November 25, 2005
100 YEARS AGO IN THE FORWARD
Vicious pogroms are still raging around Odessa. One woman had a cross cut into her stomach. Many victims’ eyes were plucked out and sand was rubbed into their empty eye sockets. On October 19th, outside of Odessa, 60 Jews were forced to lie down on railroad tracks, side by side. Then, one after another, their heads were chopped off with an axe. Despite the horrors, Jews are fighting back. Small numbers of weapons have been distributed for self-defense. Boiling water was poured off the roof of one of Brodsky’s sugar factories onto the pogromists, who also had balloons full of carbolic acid thrown on them. Dozens were injured. If it were not for the army protecting the pogromists, the Jews would do a lot more damage to them.

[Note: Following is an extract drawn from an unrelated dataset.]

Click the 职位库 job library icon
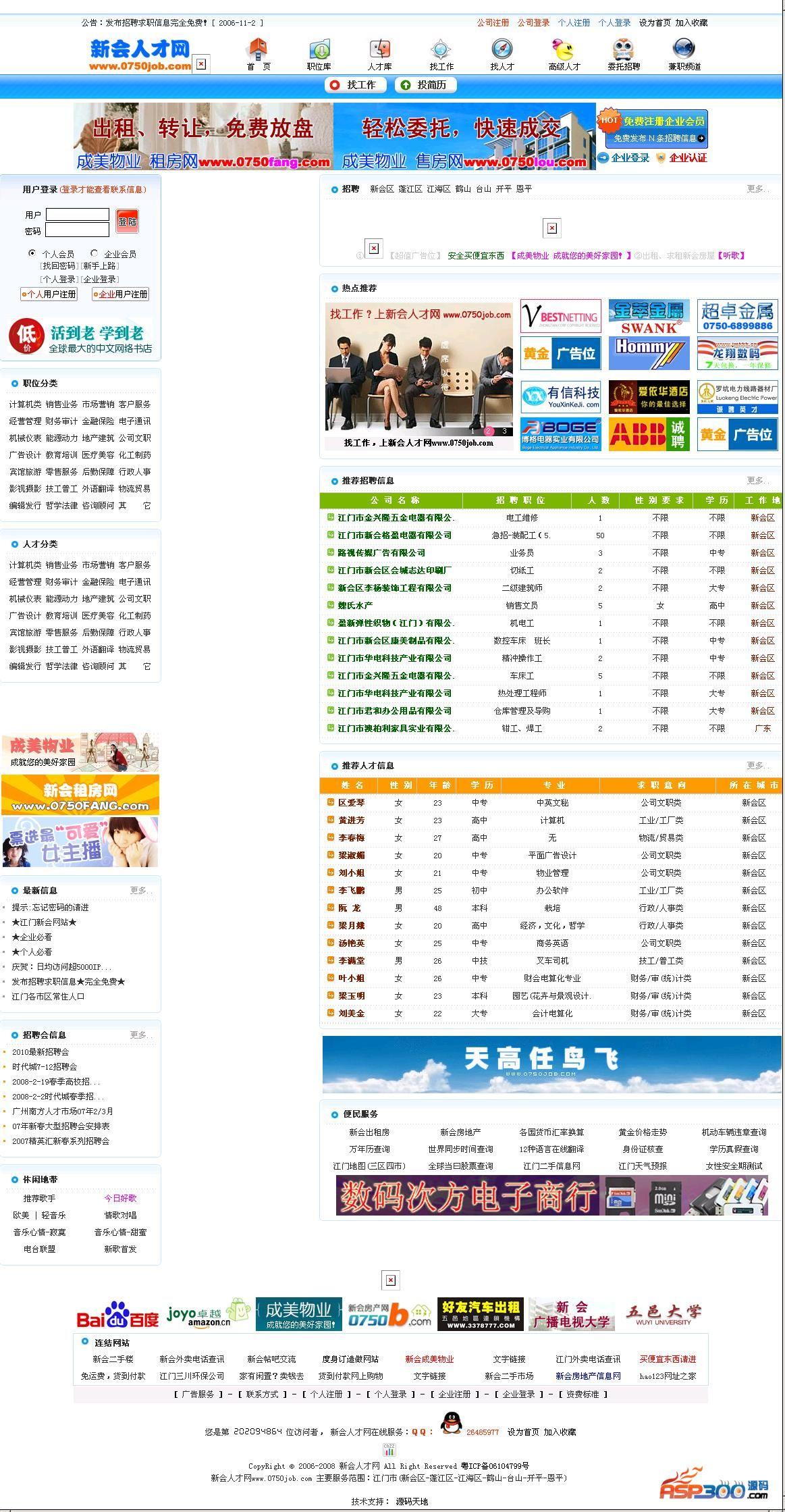785x1512 pixels. pos(319,49)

75 YEARS AGO IN THE FORWARD
Early this week, the Forward ran a front-page “extra” item announcing that reports out of Moscow indicated that Stalin had been shot. People sent out thousands of telegrams and cables all around the world, trying to find out what happened. As it turned out, nothing had happened. In an interview, Stalin jokingly denied that he had been killed or even shot at all. Editorial offices all over the world had been in a feverish state for days, trying to figure out what had happened. The only thing determined is that the news simply started from an unfounded rumor.

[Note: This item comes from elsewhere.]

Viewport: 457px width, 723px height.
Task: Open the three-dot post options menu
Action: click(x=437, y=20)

A Vilna newspaper has reported that a female peasant has been arrested on the charge of strangling her 2-month old grandchild — for having the wrong father. The woman declared she accidentally discovered the fact that the father of her grandchild is a Jew; she decided to punish the child for his mother’s “crime.” She added that she committed the murder on the command of her deceased mother, who came to her in a dream and told her to send the child to her in the next world.

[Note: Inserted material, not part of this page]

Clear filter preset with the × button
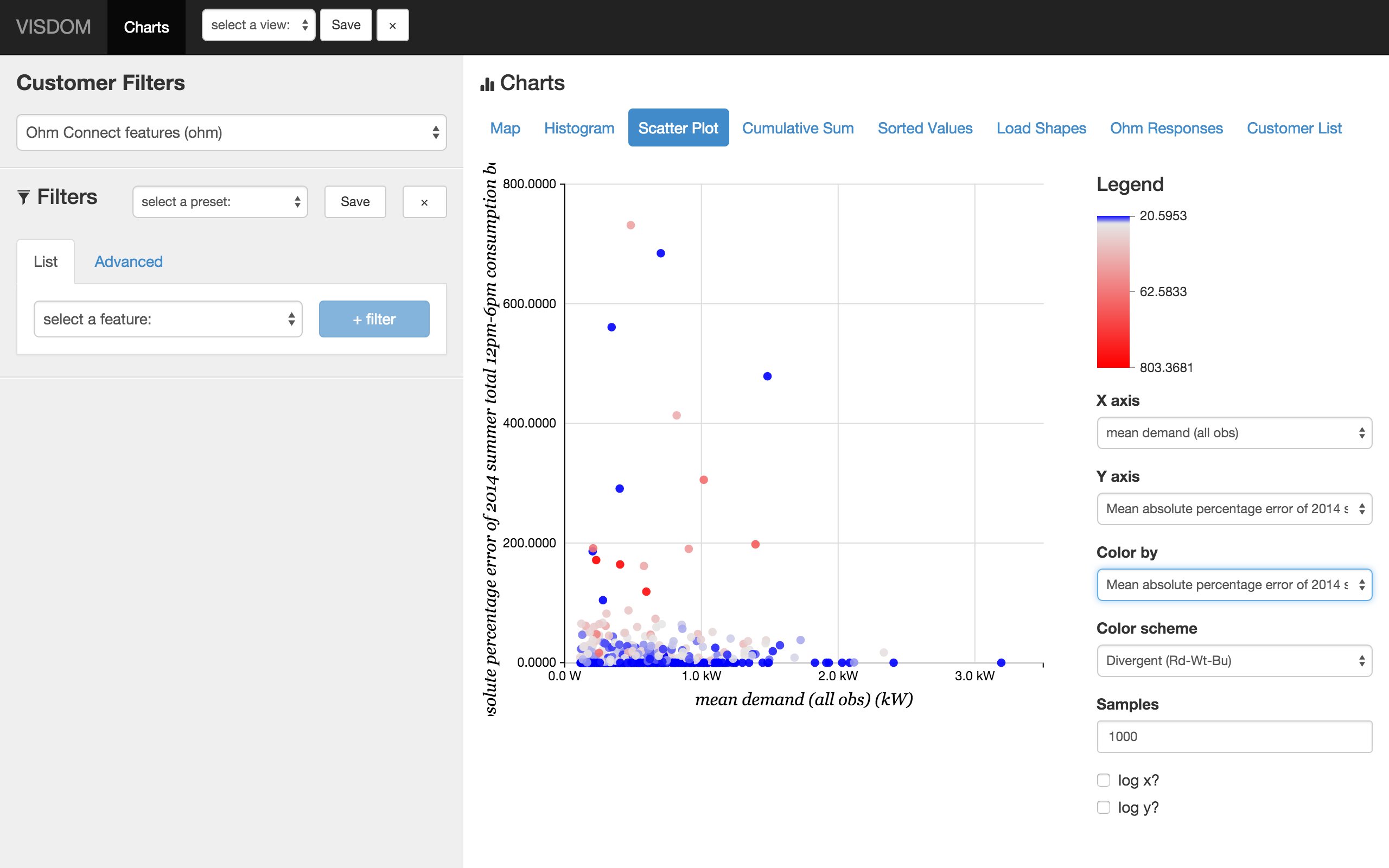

50 YEARS AGO IN THE FORWARD
In an address to the United Nations General Assembly this week, Uruguay’s representative stated that Israel and the Arab states should forget the past and attempt to build a future together. He noted that Israel had offered to pay reparations to Arab refugees and that the Arab countries should settle the refugees and give them citizenship where they are among their own kind, with whom they speak the same language and share the same traditions. The Uruguayan delegate’s speech followed that of the Pakistani delegate. The latter delegate stated that Israel had no right to its holy places, because so many claim them.